Assessment of the aversive effects of peripheral mu opioid receptor agonism in Fischer 344 and Lewis rats

The Fischer 344 (F344) and Lewis (LEW) inbred rat strains differ on a host of biochemical, neuroanatomical, immunological and behavioral endpoints. One behavioral difference of interest is their differential reactivity to the aversive effects of morphine as indexed by the conditioned taste aversion preparation (aversions acquired by F344 rats are significantly greater than those acquired by the LEW strain). This differential effect appears to be specific to opioids that work primarily on the mu opioid receptor.

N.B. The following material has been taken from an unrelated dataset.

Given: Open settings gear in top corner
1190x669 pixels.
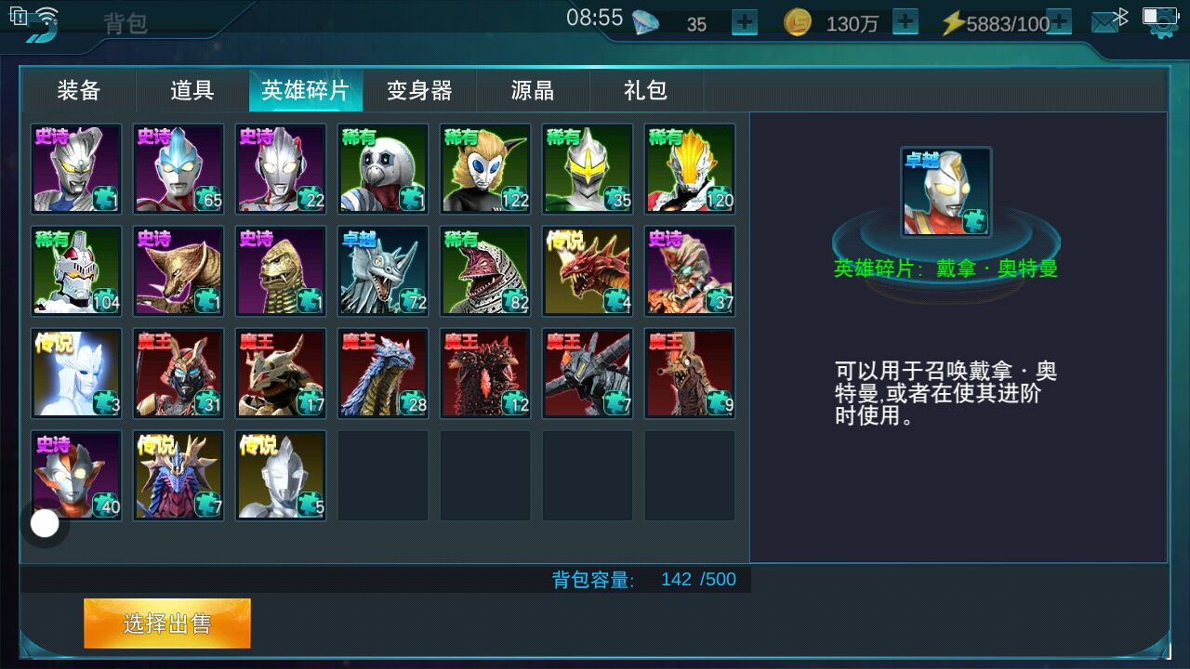Looking at the screenshot, I should click(x=1162, y=28).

Given that morphine works systemically, it is unknown whether these differential effects in F344 and LEW animals are centrally or peripherally mediated. To address this issue, the present study investigated the ability of the peripherally acting mu preferring opioid agonist loperamide to induce differential taste aversions in F344 and LEW animals. Both F344 and LEW animals acquired dose-dependent taste aversions to the loperamide-associated solution with no difference between them. Additionally, control animals initially injected with vehicle during aversion training with loperamide and subsequently conditioned with morphine displayed the typical aversive profile to morphine (F344 > LEW). Although the basis for the present data is unknown, their relation to morphine-induced taste aversions and the role of the interaction of stimulus effects of drugs that produce differential abuse liability were discussed.